Re:Doubt it. (Score:3, Interesting)
Re:Doubt it. (Score:3, Interesting)
Re:Doubt it. (Score:3, Interesting)
I once got involved with a group of people who wanted to deploy a system like that; basically a mesh network of wireless nodes. There was a linux distribution around that turned a computer with a wifi card into a mesh node, doing all sorts of neat intelligent routing. You could have multiple uplinks in the mesh at various points and packets would automatically pick the best route, it would route around damage, you could use cards with multiple wireless NICs to do long-distance WiFi point-to-point connections (although using external antennas with consumer wifi gear is technically a violation of FCC rules).
Unfortunately what hobbled the system was the limited number of Wifi cards supported by Linux. We wanted to use donated hardware and most of the wireless cards we could acquire cheaply weren't compatible. The situation might be better now (this was 4-5 years ago).
The main problem with Wifi or any other very low power system is that you need a LOT of nodes. That's why WiMax looks better; it can use higher power levels and thus you need a lot fewer nodes.

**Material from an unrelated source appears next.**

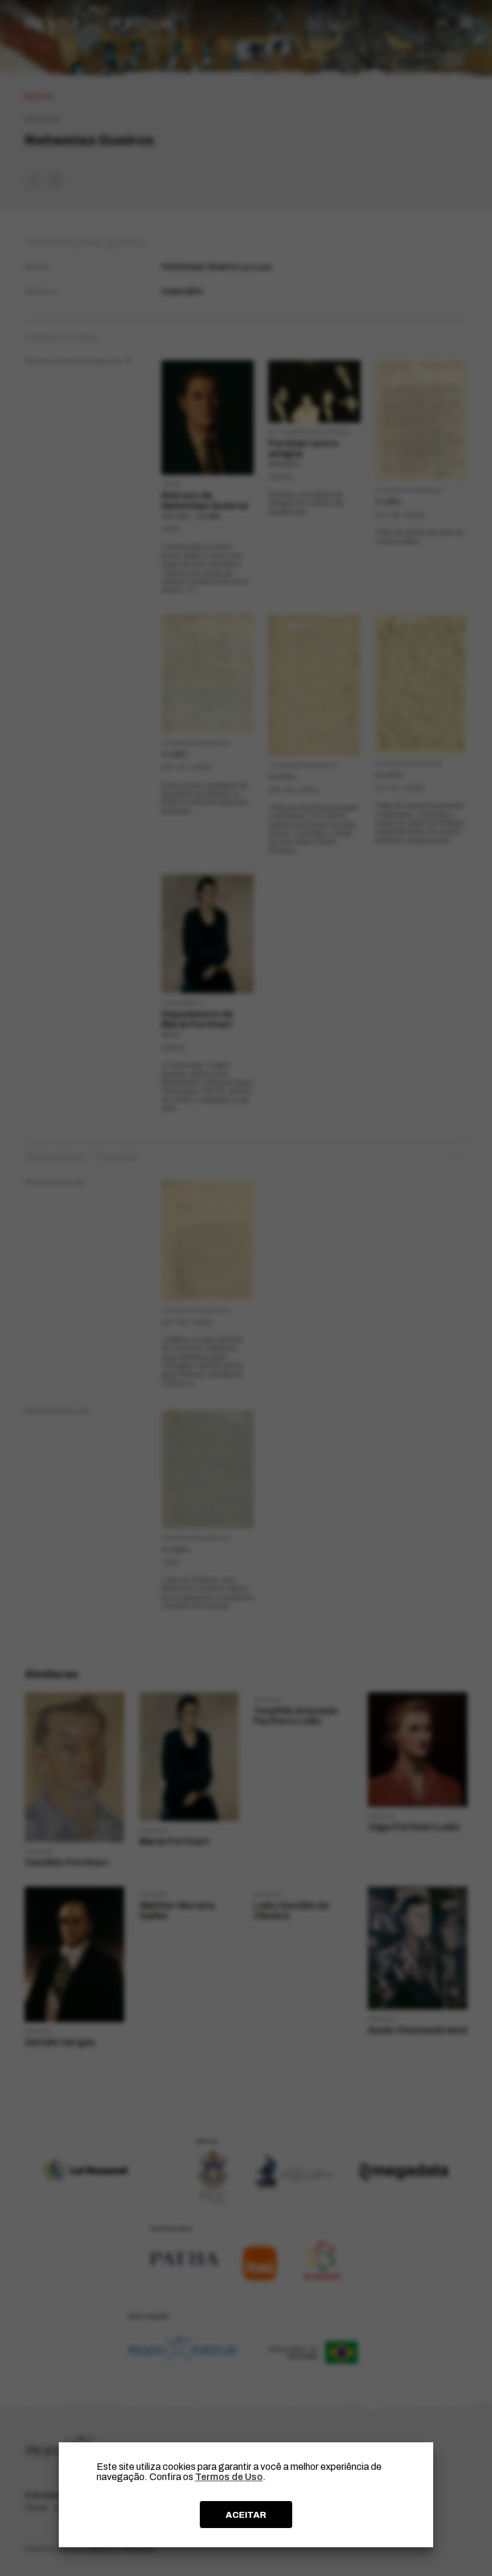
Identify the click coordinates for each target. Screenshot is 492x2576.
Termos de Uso (229, 2477)
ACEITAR (246, 2515)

Re:One problem (Score:5, Interesting)
Figure out how much muni WiFi would have cost, total. Then add up all the future private company bills for service. Yup. We're screwed. I've always said that the real cost is the TOTAL charge for every customer since the inception of service, added up. It's fun to figure out how much a taxpayer-paid nationalized internet would have cost, and then add up every wireless, cable, telephone and DSL bill since the beginning of private service. Ans: we've been massively overcharged.
Do we pay for roads like this? Airports? Harbors? Altho it's interesting to note that embedded GPS and cell systems have led to a pilot project for a state to charge your car per mile driven. So we'll get it both coming and going, first taxes and bonds, then a usage charge.
The ultimate question is: where is the money going? Who's making billions unfettered by regulation?